BEGIN
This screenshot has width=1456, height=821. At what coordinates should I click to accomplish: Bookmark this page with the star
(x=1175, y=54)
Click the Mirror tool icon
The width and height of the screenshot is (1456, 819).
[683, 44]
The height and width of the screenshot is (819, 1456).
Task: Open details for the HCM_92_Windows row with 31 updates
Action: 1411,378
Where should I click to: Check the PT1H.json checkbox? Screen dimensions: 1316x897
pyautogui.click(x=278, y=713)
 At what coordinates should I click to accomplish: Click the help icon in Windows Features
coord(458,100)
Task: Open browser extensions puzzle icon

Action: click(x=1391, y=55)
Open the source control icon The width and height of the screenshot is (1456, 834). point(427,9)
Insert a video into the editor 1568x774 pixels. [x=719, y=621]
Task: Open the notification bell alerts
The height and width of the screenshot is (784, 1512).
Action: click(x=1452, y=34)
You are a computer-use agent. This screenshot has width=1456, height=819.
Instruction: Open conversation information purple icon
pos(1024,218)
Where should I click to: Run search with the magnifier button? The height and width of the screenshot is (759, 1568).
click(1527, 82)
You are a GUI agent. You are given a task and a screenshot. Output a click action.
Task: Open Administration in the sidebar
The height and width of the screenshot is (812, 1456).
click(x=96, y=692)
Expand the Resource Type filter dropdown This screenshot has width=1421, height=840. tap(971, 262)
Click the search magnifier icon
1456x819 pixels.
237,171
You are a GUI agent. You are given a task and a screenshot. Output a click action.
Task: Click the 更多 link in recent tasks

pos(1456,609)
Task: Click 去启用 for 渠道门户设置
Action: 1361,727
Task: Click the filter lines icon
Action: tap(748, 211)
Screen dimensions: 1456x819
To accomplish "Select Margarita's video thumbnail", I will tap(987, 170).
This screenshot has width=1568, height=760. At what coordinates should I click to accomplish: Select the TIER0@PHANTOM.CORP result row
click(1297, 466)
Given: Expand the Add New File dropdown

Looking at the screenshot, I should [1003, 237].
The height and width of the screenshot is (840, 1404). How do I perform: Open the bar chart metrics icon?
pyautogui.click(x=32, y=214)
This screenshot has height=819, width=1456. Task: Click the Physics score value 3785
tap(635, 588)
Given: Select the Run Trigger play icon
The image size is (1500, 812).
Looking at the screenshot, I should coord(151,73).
END
**BRIEF**
Print out every entry, keeping each one exact.

**SOLVED EXERCISE**
This screenshot has width=1456, height=821. At what coordinates should I click to accomplish: Bookmark this page with the star
(x=1175, y=54)
Click the Mirror tool icon
The width and height of the screenshot is (1456, 819).
[683, 44]
The height and width of the screenshot is (819, 1456).
Task: Open details for the HCM_92_Windows row with 31 updates
Action: 1411,378
Where should I click to: Check the PT1H.json checkbox? Screen dimensions: 1316x897
pyautogui.click(x=278, y=713)
 At what coordinates should I click to accomplish: Click the help icon in Windows Features
coord(458,100)
Task: Open browser extensions puzzle icon

Action: click(x=1391, y=55)
Open the source control icon The width and height of the screenshot is (1456, 834). point(427,9)
Insert a video into the editor 1568x774 pixels. [x=719, y=621]
Task: Open the notification bell alerts
The height and width of the screenshot is (784, 1512).
Action: click(x=1452, y=34)
You are a computer-use agent. This screenshot has width=1456, height=819.
Instruction: Open conversation information purple icon
pos(1024,218)
Where should I click to: Run search with the magnifier button? The height and width of the screenshot is (759, 1568).
click(1527, 82)
You are a GUI agent. You are given a task and a screenshot. Output a click action.
Task: Open Administration in the sidebar
The height and width of the screenshot is (812, 1456).
click(x=96, y=692)
Expand the Resource Type filter dropdown This screenshot has width=1421, height=840. tap(971, 262)
Click the search magnifier icon
1456x819 pixels.
237,171
You are a GUI agent. You are given a task and a screenshot. Output a click action.
Task: Click the 更多 link in recent tasks

pos(1456,609)
Task: Click 去启用 for 渠道门户设置
Action: 1361,727
Task: Click the filter lines icon
Action: tap(748, 211)
Screen dimensions: 1456x819
To accomplish "Select Margarita's video thumbnail", I will tap(987, 170).
This screenshot has width=1568, height=760. At what coordinates should I click to accomplish: Select the TIER0@PHANTOM.CORP result row
click(1297, 466)
Given: Expand the Add New File dropdown

Looking at the screenshot, I should [1003, 237].
The height and width of the screenshot is (840, 1404). How do I perform: Open the bar chart metrics icon?
pyautogui.click(x=32, y=214)
This screenshot has height=819, width=1456. Task: Click the Physics score value 3785
tap(635, 588)
Given: Select the Run Trigger play icon
The image size is (1500, 812).
Looking at the screenshot, I should coord(151,73).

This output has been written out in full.